En toen zei het meisje: "Dan gooi ik het waterkruikje stuk," en brak het waterkruikje. Toen zei het bronnetje, waar het water uit welde: "Meisje, waarom breek je het waterkruikje?" – "Zou ik het waterkruikje niet breken?
Luisje is verbrand,
Vlootje schreit,
Deurtje krijt,
Bezempje vaagt,
Wagentje jaagt,
Keuteltje vlamt,
Dat het verbrandt,
En het boompje gaat aan 't schudden."
"Zo," zei het bronnetje, "en ga ik heel hard stromen," en het begon verschrikkelijk hard te stromen. En in het water is tenslotte alles weggespoeld, het meisje, het boompje, het keuteltje, het wagentje, het bezempje, het deurtje, het vlootje, alles en alles!
Ein Läuschen und ein Flöhchen, die lebten zusammen in einem Haushalte und brauten das Bier in einer Eierschale. Da fiel das Läuschen hinein und verbrannte sich. Darüber fing das Flöhchen an laut zu schreien. Da sprach die kleine Stubentüre: "Was schreist du, Flöhchen?" – "Weil Läuschen sich verbrannt hat."
Da fing das Türchen an zu knarren. Da sprach ein Besenchen in der Ecke: "Was knarrst du, Türchen?" – "Soll ich nicht knarren?
Läuschen hat sich verbrannt,
Flöhchen weint."
Da fing das Besenchen an entsetzlich zu kehren. Da kam ein Wägelchen vorbei und sprach: "Was kehrst du, Besenchen?" – "Soll ich nicht kehren?

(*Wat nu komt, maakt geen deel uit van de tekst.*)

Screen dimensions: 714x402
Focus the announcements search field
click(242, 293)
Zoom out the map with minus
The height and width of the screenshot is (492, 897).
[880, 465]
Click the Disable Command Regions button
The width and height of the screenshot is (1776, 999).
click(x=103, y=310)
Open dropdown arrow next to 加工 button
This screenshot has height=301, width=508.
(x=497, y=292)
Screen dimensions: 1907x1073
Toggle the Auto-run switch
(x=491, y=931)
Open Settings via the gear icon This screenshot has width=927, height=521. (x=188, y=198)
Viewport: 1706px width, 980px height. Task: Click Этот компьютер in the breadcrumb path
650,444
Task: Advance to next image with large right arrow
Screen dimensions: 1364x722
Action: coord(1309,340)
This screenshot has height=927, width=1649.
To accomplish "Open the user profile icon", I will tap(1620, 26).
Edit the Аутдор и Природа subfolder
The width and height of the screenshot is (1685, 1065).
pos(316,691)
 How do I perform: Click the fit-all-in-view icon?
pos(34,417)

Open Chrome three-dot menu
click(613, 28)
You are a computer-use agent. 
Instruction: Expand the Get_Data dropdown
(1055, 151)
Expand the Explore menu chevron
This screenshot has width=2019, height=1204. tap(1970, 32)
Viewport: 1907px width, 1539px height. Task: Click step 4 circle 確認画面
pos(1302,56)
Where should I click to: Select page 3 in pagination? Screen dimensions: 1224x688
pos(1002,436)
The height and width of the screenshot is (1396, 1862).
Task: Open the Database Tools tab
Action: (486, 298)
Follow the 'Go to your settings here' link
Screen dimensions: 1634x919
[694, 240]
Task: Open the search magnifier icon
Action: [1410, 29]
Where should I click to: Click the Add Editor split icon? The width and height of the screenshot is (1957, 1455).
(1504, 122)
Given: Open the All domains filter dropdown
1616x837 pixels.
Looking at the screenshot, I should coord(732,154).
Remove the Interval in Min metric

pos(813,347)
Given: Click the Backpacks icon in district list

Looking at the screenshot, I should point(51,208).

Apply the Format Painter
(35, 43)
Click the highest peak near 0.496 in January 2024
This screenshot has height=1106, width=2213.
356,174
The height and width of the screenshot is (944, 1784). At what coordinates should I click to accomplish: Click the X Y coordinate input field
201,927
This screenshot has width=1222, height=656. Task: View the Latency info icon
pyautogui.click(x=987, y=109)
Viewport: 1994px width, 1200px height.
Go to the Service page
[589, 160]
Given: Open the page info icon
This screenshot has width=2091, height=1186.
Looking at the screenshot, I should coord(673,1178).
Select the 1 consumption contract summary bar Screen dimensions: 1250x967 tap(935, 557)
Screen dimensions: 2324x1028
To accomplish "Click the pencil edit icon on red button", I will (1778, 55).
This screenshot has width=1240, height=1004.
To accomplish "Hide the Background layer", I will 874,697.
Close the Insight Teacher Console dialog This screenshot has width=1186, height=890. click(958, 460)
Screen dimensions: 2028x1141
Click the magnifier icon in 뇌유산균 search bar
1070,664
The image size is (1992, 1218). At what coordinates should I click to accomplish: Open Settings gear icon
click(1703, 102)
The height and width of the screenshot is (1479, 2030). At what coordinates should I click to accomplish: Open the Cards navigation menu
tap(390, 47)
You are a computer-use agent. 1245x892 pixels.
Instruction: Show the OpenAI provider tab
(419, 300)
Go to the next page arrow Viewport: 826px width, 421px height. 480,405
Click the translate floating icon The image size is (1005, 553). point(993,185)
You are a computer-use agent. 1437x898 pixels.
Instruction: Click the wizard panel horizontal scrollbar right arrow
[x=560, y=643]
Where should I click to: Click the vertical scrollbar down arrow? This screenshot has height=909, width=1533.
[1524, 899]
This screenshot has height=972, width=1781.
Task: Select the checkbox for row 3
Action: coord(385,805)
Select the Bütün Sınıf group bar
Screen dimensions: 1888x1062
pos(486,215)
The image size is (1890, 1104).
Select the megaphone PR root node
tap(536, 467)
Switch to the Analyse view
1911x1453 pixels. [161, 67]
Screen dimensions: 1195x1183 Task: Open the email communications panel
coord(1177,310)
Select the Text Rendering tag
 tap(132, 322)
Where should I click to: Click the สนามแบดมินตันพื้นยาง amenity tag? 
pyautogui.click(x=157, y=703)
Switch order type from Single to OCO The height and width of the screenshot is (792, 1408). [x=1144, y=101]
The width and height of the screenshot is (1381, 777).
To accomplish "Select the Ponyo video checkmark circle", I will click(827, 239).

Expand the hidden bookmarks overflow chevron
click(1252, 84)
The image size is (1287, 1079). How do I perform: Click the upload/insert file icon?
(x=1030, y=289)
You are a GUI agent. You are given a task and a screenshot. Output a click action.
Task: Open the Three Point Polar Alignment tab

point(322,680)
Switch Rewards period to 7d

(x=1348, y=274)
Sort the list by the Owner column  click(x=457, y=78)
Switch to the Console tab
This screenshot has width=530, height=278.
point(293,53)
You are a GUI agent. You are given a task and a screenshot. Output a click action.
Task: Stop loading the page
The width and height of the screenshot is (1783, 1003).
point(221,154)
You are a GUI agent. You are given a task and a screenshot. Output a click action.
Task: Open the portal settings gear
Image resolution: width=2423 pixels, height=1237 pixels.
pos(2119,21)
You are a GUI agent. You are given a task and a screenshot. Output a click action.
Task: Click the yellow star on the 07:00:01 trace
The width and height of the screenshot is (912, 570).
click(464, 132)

Läuschen hat sich verbrannt,
Flöhchen weint,
Türchen knarrt."
Da sprach das Wägelchen: "So will ich rennen," und fing an entsetzlich zu rennen. Da sprach das Mistchen, an dem es vorbeirannte: "Was rennst du, Wägelchen?" – "Soll ich nicht rennen?
Läuschen hat sich verbrannt,
Flöhchen weint,
Türchen knarrt,
Besenchen kehrt."
Da sprach das Mistchen: "So will ich entsetzlich brennen," und fing an in hellem Feuer zu brennen. Da stand ein Bäumchen neben dem Mistchen, das sprach: "Mistchen, warum brennst du?" – "Soll ich nicht brennen?
Läuschen hat sich verbrannt,
Flöhchen weint,
Türchen knarrt,
Besenchen kehrt,
Wägelchen rennt."
Da sprach das Bäumchen: "So will ich mich schütteln," und fing an sich zu schütteln, daß all seine Blätter abfielen. Das sah ein Mädchen, das mit seinem Wasserkrügelchen herankam und sprach: "Bäumchen, was schüttelst du dich?" – "Soll ich mich nicht schütteln?
Läuschen hat sich verbrannt,
Flöhchen weint,
Türchen knarrt,
Besenchen kehrt,
Wägelchen rennt,
Mistchen brennt."
Da sprach das Mädchen: "So will ich mein Wasserkrügelchen zerbrechen," und zerbrach das Wasserkrügelchen. Da sprach das Brünnlein, aus dem das Wasser quoll: "Mädchen, was zerbrichst du dein Wasserkrügelchen?" – "Soll ich mein Wasserkrügelchen nicht zerbrechen?
Läuschen hat sich verbrannt,
Flöhchen weint,
Türchen knarrt,
Besenchen kehrt,
Wägelchen rennt,
Mistchen brennt,
Bäumchen schüttelt sich."
"Ei," sagte das Brünnchen, "so will ich anfangen zu fließen," und fing an entsetzlich zu fließen. Und in dem Wasser ist alles ertrunken, das Mädchen, das Bäumchen, das Mistchen, das Wägelchen, das Besenchen, das Türchen, das Flöhchen, das Läuschen, alles miteinander.